── RECORDS SHOWN

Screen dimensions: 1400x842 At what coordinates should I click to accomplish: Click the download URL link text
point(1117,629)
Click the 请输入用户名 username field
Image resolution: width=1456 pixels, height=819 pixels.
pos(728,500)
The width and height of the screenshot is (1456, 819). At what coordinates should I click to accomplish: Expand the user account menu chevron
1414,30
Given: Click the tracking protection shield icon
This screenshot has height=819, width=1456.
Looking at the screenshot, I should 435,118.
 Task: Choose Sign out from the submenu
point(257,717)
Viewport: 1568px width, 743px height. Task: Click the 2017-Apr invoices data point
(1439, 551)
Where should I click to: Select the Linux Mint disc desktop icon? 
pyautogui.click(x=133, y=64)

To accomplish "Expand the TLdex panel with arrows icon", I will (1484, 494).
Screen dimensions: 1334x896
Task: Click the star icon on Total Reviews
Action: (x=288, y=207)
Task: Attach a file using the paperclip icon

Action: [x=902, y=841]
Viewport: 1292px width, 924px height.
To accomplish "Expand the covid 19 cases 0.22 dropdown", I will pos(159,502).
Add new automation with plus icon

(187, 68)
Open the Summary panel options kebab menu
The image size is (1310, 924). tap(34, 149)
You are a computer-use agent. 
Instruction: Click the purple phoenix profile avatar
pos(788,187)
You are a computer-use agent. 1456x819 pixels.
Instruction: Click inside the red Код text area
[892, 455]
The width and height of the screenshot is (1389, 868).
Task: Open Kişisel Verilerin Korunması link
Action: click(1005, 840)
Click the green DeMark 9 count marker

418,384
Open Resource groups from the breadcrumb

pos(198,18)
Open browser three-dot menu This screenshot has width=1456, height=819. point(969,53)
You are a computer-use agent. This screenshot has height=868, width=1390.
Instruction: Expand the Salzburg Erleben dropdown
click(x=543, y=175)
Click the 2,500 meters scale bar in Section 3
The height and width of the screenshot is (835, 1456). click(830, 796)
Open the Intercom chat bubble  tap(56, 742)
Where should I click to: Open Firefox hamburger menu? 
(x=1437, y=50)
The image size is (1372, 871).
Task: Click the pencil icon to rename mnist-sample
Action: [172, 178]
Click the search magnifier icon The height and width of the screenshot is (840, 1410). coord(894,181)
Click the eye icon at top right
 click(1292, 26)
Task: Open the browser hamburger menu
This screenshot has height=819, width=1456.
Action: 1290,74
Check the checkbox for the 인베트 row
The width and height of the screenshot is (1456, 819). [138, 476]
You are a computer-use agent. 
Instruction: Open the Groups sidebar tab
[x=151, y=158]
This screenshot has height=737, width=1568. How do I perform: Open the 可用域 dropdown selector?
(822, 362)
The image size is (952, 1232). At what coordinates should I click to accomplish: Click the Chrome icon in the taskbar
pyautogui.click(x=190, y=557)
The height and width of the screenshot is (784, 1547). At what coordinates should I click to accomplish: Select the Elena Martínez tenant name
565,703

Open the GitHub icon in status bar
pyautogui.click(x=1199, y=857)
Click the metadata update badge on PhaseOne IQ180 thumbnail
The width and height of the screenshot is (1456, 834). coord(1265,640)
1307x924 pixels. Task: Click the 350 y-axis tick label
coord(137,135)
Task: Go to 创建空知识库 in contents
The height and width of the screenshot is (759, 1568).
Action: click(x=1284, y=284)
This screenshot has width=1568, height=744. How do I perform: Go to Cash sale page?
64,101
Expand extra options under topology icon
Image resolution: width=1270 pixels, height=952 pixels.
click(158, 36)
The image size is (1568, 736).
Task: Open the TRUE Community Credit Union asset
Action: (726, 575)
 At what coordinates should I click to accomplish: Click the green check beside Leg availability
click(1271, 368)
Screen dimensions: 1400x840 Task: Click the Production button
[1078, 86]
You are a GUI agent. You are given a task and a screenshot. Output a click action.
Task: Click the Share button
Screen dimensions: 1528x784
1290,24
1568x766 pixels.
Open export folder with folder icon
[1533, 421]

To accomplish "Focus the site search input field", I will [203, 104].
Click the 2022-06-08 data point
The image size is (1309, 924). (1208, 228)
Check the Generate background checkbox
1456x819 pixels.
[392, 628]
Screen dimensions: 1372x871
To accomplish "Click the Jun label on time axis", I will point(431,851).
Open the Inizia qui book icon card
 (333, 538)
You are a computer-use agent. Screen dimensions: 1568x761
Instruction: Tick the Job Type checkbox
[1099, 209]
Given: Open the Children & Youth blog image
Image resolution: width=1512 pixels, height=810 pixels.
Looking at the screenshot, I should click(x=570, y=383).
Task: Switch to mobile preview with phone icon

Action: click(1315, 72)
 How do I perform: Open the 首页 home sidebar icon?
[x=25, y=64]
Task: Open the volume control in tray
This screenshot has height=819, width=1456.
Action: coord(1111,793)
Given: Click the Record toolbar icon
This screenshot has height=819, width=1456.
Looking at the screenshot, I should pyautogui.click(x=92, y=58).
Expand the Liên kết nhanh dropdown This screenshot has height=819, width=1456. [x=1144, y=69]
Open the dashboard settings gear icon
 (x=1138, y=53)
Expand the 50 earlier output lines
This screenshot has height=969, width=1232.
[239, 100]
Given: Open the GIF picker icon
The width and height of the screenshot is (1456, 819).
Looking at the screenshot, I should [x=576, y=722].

────

## [EXERCISE DETAILS]
For every line of the listing, produce an identical copy.

## [OUTPUT FOR THIS EXERCISE]
Screen dimensions: 1400x842 At what coordinates should I click to accomplish: Click the download URL link text
point(1117,629)
Click the 请输入用户名 username field
Image resolution: width=1456 pixels, height=819 pixels.
pos(728,500)
The width and height of the screenshot is (1456, 819). At what coordinates should I click to accomplish: Expand the user account menu chevron
1414,30
Given: Click the tracking protection shield icon
This screenshot has height=819, width=1456.
Looking at the screenshot, I should 435,118.
 Task: Choose Sign out from the submenu
point(257,717)
Viewport: 1568px width, 743px height. Task: Click the 2017-Apr invoices data point
(1439, 551)
Where should I click to: Select the Linux Mint disc desktop icon? 
pyautogui.click(x=133, y=64)

To accomplish "Expand the TLdex panel with arrows icon", I will (1484, 494).
Screen dimensions: 1334x896
Task: Click the star icon on Total Reviews
Action: (x=288, y=207)
Task: Attach a file using the paperclip icon

Action: [x=902, y=841]
Viewport: 1292px width, 924px height.
To accomplish "Expand the covid 19 cases 0.22 dropdown", I will pos(159,502).
Add new automation with plus icon

(187, 68)
Open the Summary panel options kebab menu
The image size is (1310, 924). tap(34, 149)
You are a computer-use agent. 
Instruction: Click the purple phoenix profile avatar
pos(788,187)
You are a computer-use agent. 1456x819 pixels.
Instruction: Click inside the red Код text area
[892, 455]
The width and height of the screenshot is (1389, 868).
Task: Open Kişisel Verilerin Korunması link
Action: click(1005, 840)
Click the green DeMark 9 count marker

418,384
Open Resource groups from the breadcrumb

pos(198,18)
Open browser three-dot menu This screenshot has width=1456, height=819. point(969,53)
You are a computer-use agent. This screenshot has height=868, width=1390.
Instruction: Expand the Salzburg Erleben dropdown
click(x=543, y=175)
Click the 2,500 meters scale bar in Section 3
The height and width of the screenshot is (835, 1456). click(830, 796)
Open the Intercom chat bubble  tap(56, 742)
Where should I click to: Open Firefox hamburger menu? 
(x=1437, y=50)
The image size is (1372, 871).
Task: Click the pencil icon to rename mnist-sample
Action: [172, 178]
Click the search magnifier icon The height and width of the screenshot is (840, 1410). coord(894,181)
Click the eye icon at top right
 click(1292, 26)
Task: Open the browser hamburger menu
This screenshot has height=819, width=1456.
Action: 1290,74
Check the checkbox for the 인베트 row
The width and height of the screenshot is (1456, 819). [138, 476]
You are a computer-use agent. 
Instruction: Open the Groups sidebar tab
[x=151, y=158]
This screenshot has height=737, width=1568. How do I perform: Open the 可用域 dropdown selector?
(822, 362)
The image size is (952, 1232). At what coordinates should I click to accomplish: Click the Chrome icon in the taskbar
pyautogui.click(x=190, y=557)
The height and width of the screenshot is (784, 1547). At what coordinates should I click to accomplish: Select the Elena Martínez tenant name
565,703

Open the GitHub icon in status bar
pyautogui.click(x=1199, y=857)
Click the metadata update badge on PhaseOne IQ180 thumbnail
The width and height of the screenshot is (1456, 834). coord(1265,640)
1307x924 pixels. Task: Click the 350 y-axis tick label
coord(137,135)
Task: Go to 创建空知识库 in contents
The height and width of the screenshot is (759, 1568).
Action: click(x=1284, y=284)
This screenshot has width=1568, height=744. How do I perform: Go to Cash sale page?
64,101
Expand extra options under topology icon
Image resolution: width=1270 pixels, height=952 pixels.
click(158, 36)
The image size is (1568, 736).
Task: Open the TRUE Community Credit Union asset
Action: (726, 575)
 At what coordinates should I click to accomplish: Click the green check beside Leg availability
click(1271, 368)
Screen dimensions: 1400x840 Task: Click the Production button
[1078, 86]
You are a GUI agent. You are given a task and a screenshot. Output a click action.
Task: Click the Share button
Screen dimensions: 1528x784
1290,24
1568x766 pixels.
Open export folder with folder icon
[1533, 421]

To accomplish "Focus the site search input field", I will [203, 104].
Click the 2022-06-08 data point
The image size is (1309, 924). (1208, 228)
Check the Generate background checkbox
1456x819 pixels.
[392, 628]
Screen dimensions: 1372x871
To accomplish "Click the Jun label on time axis", I will point(431,851).
Open the Inizia qui book icon card
 (333, 538)
You are a computer-use agent. Screen dimensions: 1568x761
Instruction: Tick the Job Type checkbox
[1099, 209]
Given: Open the Children & Youth blog image
Image resolution: width=1512 pixels, height=810 pixels.
Looking at the screenshot, I should click(x=570, y=383).
Task: Switch to mobile preview with phone icon

Action: click(1315, 72)
 How do I perform: Open the 首页 home sidebar icon?
[x=25, y=64]
Task: Open the volume control in tray
This screenshot has height=819, width=1456.
Action: coord(1111,793)
Given: Click the Record toolbar icon
This screenshot has height=819, width=1456.
Looking at the screenshot, I should pyautogui.click(x=92, y=58).
Expand the Liên kết nhanh dropdown This screenshot has height=819, width=1456. [x=1144, y=69]
Open the dashboard settings gear icon
 (x=1138, y=53)
Expand the 50 earlier output lines
This screenshot has height=969, width=1232.
[239, 100]
Given: Open the GIF picker icon
The width and height of the screenshot is (1456, 819).
Looking at the screenshot, I should [x=576, y=722].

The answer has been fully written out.